--- EXCERPT PROVIDED Enclosed Below ---
|Evening primrose growing alongside a|
waterfall near Escalante, Utah
But no, I couldn't stop there. I had to add more photos and more descriptions until my simple photo Friday turned into a couple hours of editing work for me. And in case you didn't already know, I have enough on my plate!
So, there has been an absence of photo Fridays. But I still think it's a good idea as long as I can tame my over achiever qualities. We'll see.
To shake things up a bit I am not choosing a particular plant this week, but instead some herbal panoramas. Beautiful scenes I've been privileged to witness over the past couple of years.
I'll be honest, my main motivation is that I have spring fever. I was editing video yesterday for my Plants in France series on HerbMentor.com and seeing the abundance of green growing things with birds chirping in the background just about did me in. Does summer really exist? Will it one day be summer again? I had to surround myself with more greenery. So here you have it.
--- End of Enclosed EXCERPT PROVIDED ---
--- RECORD SET Enclosed Below ---
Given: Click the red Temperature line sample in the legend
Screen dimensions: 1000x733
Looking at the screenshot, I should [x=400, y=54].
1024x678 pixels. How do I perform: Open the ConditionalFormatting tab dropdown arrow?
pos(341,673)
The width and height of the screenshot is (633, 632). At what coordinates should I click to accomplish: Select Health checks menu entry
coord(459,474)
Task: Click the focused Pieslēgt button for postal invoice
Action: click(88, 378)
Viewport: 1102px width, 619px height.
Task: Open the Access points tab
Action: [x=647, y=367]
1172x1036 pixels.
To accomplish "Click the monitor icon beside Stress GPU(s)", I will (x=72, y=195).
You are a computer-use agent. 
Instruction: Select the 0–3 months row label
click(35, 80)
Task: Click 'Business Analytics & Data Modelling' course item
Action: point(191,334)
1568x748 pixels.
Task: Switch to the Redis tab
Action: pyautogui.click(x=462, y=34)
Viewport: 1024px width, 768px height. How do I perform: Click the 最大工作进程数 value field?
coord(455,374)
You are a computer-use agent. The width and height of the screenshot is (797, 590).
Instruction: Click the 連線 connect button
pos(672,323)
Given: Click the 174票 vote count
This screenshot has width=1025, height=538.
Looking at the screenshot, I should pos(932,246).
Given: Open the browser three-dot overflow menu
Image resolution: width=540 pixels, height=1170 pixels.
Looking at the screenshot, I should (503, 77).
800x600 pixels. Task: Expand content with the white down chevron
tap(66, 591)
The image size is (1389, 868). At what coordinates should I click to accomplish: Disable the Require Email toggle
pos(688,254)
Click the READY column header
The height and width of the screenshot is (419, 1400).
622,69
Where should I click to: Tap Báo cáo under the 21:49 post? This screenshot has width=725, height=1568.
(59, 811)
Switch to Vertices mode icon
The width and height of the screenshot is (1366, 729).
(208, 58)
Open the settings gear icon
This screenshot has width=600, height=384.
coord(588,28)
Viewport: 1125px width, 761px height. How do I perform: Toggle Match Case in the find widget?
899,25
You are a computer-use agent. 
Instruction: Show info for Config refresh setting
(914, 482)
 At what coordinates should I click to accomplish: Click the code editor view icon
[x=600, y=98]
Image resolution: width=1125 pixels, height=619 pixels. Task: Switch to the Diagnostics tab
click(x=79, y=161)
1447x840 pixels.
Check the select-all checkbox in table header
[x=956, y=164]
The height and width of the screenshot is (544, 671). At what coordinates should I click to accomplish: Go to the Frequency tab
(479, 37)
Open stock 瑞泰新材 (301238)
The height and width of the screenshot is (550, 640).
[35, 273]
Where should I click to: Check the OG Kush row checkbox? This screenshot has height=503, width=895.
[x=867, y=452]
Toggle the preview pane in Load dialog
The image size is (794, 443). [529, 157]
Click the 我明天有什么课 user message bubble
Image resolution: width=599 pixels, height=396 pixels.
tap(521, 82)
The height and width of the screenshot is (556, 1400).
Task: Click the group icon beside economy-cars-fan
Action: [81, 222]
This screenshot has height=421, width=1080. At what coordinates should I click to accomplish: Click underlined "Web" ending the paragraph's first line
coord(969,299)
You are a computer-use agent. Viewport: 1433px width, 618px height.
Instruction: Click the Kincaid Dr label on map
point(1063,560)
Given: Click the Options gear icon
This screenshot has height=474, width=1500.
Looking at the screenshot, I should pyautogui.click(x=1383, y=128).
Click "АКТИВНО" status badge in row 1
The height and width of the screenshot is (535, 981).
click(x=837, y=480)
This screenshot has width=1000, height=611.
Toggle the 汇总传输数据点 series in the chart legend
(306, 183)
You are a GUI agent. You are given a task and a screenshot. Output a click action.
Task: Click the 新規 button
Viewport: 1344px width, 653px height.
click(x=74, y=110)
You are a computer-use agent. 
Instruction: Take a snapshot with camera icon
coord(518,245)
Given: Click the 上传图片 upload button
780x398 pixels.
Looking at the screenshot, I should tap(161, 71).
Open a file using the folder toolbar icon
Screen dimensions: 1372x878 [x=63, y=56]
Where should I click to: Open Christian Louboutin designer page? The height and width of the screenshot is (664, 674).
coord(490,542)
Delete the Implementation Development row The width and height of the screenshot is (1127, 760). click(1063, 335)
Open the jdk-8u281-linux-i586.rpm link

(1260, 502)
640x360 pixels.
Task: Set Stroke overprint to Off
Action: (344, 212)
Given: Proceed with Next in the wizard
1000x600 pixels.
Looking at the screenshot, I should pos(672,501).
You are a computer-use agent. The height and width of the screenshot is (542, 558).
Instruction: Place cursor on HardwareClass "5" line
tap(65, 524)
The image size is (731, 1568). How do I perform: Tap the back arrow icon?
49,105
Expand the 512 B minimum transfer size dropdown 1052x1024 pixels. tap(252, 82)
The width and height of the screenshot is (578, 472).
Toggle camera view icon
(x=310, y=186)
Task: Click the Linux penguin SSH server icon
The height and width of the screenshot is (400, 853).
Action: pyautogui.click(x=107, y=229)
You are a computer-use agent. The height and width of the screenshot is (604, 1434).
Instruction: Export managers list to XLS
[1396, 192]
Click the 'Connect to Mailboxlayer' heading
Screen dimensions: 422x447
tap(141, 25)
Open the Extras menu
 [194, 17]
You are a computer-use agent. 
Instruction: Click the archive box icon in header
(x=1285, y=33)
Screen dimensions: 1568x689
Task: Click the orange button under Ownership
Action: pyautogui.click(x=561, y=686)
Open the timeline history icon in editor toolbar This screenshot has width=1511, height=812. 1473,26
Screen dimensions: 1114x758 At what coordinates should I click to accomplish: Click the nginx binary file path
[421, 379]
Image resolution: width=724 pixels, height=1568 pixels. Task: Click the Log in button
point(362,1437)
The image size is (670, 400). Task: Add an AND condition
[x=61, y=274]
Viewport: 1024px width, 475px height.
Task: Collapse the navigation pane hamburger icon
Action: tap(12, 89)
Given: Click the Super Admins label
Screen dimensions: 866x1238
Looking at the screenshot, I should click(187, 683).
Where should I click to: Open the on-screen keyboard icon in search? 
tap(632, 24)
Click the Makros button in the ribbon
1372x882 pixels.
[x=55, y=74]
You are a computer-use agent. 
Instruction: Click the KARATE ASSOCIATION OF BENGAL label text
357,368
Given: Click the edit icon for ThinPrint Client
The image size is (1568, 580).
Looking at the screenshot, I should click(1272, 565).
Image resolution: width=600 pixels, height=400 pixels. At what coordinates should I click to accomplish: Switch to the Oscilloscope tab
--- End of Enclosed RECORD SET ---
● WORK TASK 1
Do these statements agree with the photo Friday post? (a) This week's post focuses on one particular plant. (b) The video the writer was editing belongs to a Plants in France series. (c) The writer has decided photo Fridays are no longer a good idea. Answer yes or no for each and quote the words from the post that decide it.
● WORK TASK 2
Could you retype the photo Friday post between "So, there has" and "couple of years.", inclusive?

● EXPECTED ANSWER 1
(a) No: "I am not choosing a particular plant this week, but instead some herbal panoramas."
(b) Yes: "I was editing video yesterday for my Plants in France series on HerbMentor.com"
(c) No: "But I still think it's a good idea as long as I can tame my over achiever qualities."

● EXPECTED ANSWER 2
So, there has been an absence of photo Fridays. But I still think it's a good idea as long as I can tame my over achiever qualities. We'll see.
To shake things up a bit I am not choosing a particular plant this week, but instead some herbal panoramas. Beautiful scenes I've been privileged to witness over the past couple of years.